Insurers are already feeling the strain. According to the Association of British Insurers, cyber insurance claims soared 230 per cent last year, with UK insurers paying out £197 million to businesses hit by digital attacks. Malware and ransomware accounted for more than half of all claims.

Demand for cyber cover rose 17 per cent over the same period as firms sought protection from increasingly disruptive attacks. Industry specialists say AI is playing a growing role in enabling ransomware gangs to refine phishing campaigns, scour networks for high-value assets and automate elements of intrusion.

Market practitioners note that many claims now involve multi-layered incidents spanning suppliers, cloud providers and outsourced IT functions. The broader impact on UK businesses extends well beyond direct financial losses to operational downtime, reputational damage and regulatory scrutiny.

Parliament responds with new national cyber resilience legislation

The government has introduced the Cyber Security and Resilience Bill, seeking to modernise the UK’s cyber governance framework. The legislation expands the scope of the Network and Information Systems Regulations to cover medium and large IT service providers, including firms responsible for help desk support, security monitoring and outsourced digital operations.

These providers, many of which enjoy privileged access to critical infrastructure, would for the first time be subject to regulated security standards and mandatory incident reporting.
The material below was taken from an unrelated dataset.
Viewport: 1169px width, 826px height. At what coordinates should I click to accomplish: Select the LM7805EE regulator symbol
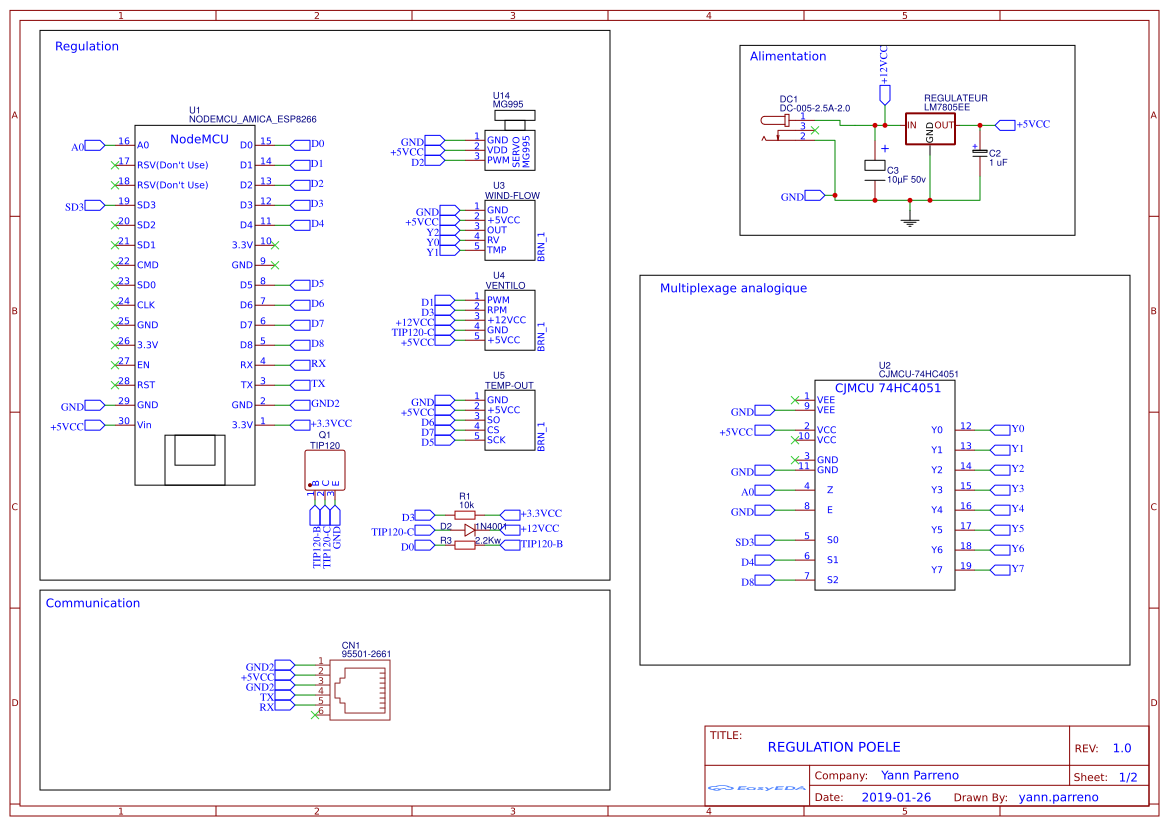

Regulators would gain new powers to designate certain suppliers as essential to national resilience, requiring stricter oversight and minimum protective controls.

The government argues that a serious attack on critical infrastructure could have severe economic consequences. The Office for Budget Responsibility estimates that a major incident could increase public borrowing by more than £30 billion. Recent analysis suggests that the average cost of a significant cyberattack on a UK organisation exceeds £190,000, amounting to nearly £15 billion in annual losses.

Ministers say the Bill is intended to give regulators sharper tools to intervene when threats emerge, including directing NHS trusts, utilities and similar entities to isolate systems or enhance monitoring during periods of heightened risk.

Implications for brokers and the wider insurance market

For brokers advising clients in the UK’s financial and professional services sectors, the convergence of AI-enabled espionage, ransomware escalation and regulatory hardening presents a set of intertwined challenges.

First, autonomous cyber operations, as demonstrated in the GTG-1002 campaign, signal a future in which attacks may develop too quickly for traditional controls to respond. For insurers and brokers, this raises critical questions around underwriting models, aggregation exposure and limits adequacy.

Second, claims inflation and the proliferation of supply-chain-driven incidents will require more granular risk assessments, particularly for clients reliant on third-party IT providers now facing new regulatory obligations.

Third, boards are increasingly treating cyber security as a strategic risk rather than a compliance function. This shift is expected to drive stronger demand for advisory-led insurance placements that incorporate incident response planning, vulnerability assessment and employee training.

Finally, Anthropic has urged organisations to explore the use of AI in their own defensive strategies, from security operations automation to advanced threat detection. The company emphasises that the same capabilities exploited for attacks can, under robust safeguards, provide unprecedented advantages to defenders.

The UK’s cyber landscape is entering a more volatile and adversarial phase. For brokers, the task ahead lies in helping clients navigate an environment in which threats are accelerating, legislation is tightening and insurers are recalibrating their models. Those able to combine technical insight with strategic guidance will be best placed to support businesses confronting the next wave of AI-driven attacks.